- [WHAT TO DO]:
In the source text on constrained quadratic minimization, what does the final sentence say remains to be shown?

- [SOURCE TEXT]:
— begin —
Indeed, let $M^+$ denote the set of all (symmetric) positive definite $n\times n$ real matrices. In what follows, $A,A_k$ are in $M^+$, and $b,b_k$ are in $\R^n=\R^{n\times1}$, where $k$ is any natural number.

Using the substitution $x=f_{A,b}(z):=A^{-1/2}z-A^{-1}b$, we rewrite the problem as \begin{equation*} \text{minimize } z^T z \quad \text{over } z\in Z_{A,b}, \end{equation*} where \begin{equation*} Z_{A,b}:=\{z\in\R^n\colon Cf_{A,b}(z)\le d\}=f_{A,b}^{-1}(X). \end{equation*} So, $Z_{A,b}$ is a non-empty closed subset of $\R^n$ and hence there is a unique minimizer, say $z_{A,b}$, of $z^T z$ over $z\in Z_{A,b}$. So, $x_{A,b}:=f_{A,b}(z_{A,b})=A^{-1/2}z_{A,b}-A^{-1}b$ is the unique minimizer of $\frac12 x^TAx + b^Tx$ subject to $Cx\le d$.

So, it remains to show that $z_{A,b}$ is continuous in $A,b$.
— end —
Data extracted from a collection:
— begin —
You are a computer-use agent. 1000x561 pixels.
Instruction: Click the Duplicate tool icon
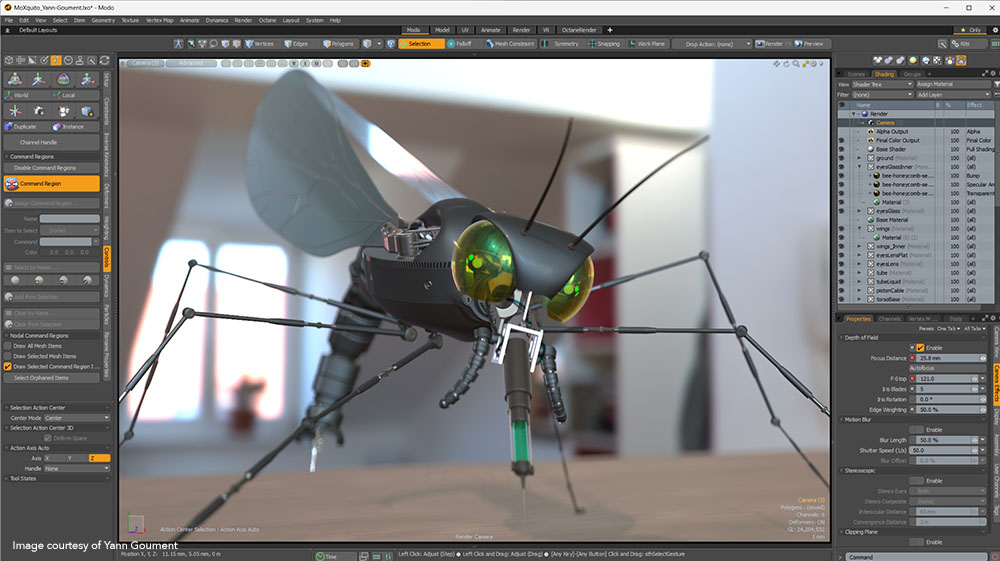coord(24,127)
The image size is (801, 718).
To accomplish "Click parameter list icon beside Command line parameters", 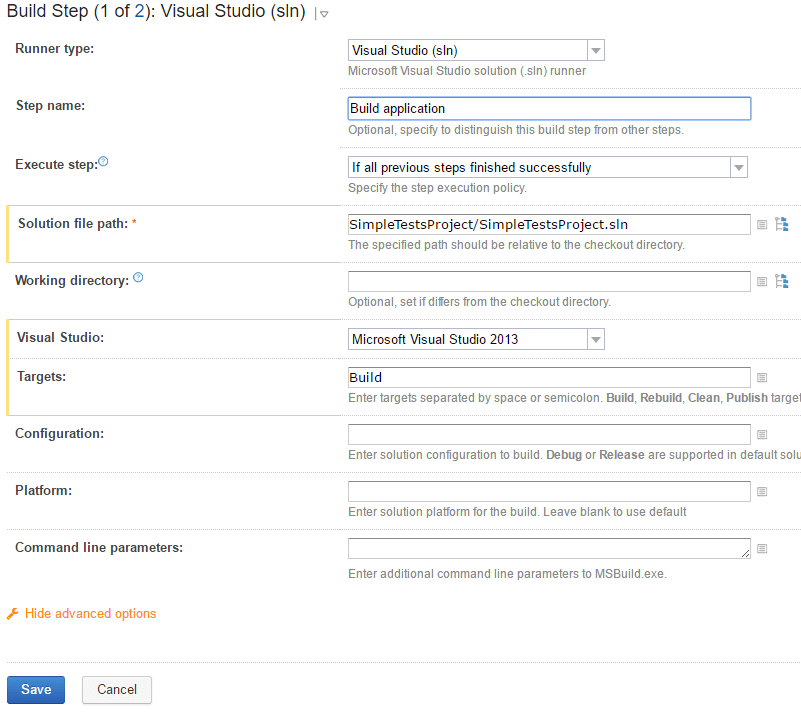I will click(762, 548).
— end —
- [ANSWER BELOW]:
It remains to show that $z_{A,b}$ is continuous in $A,b$.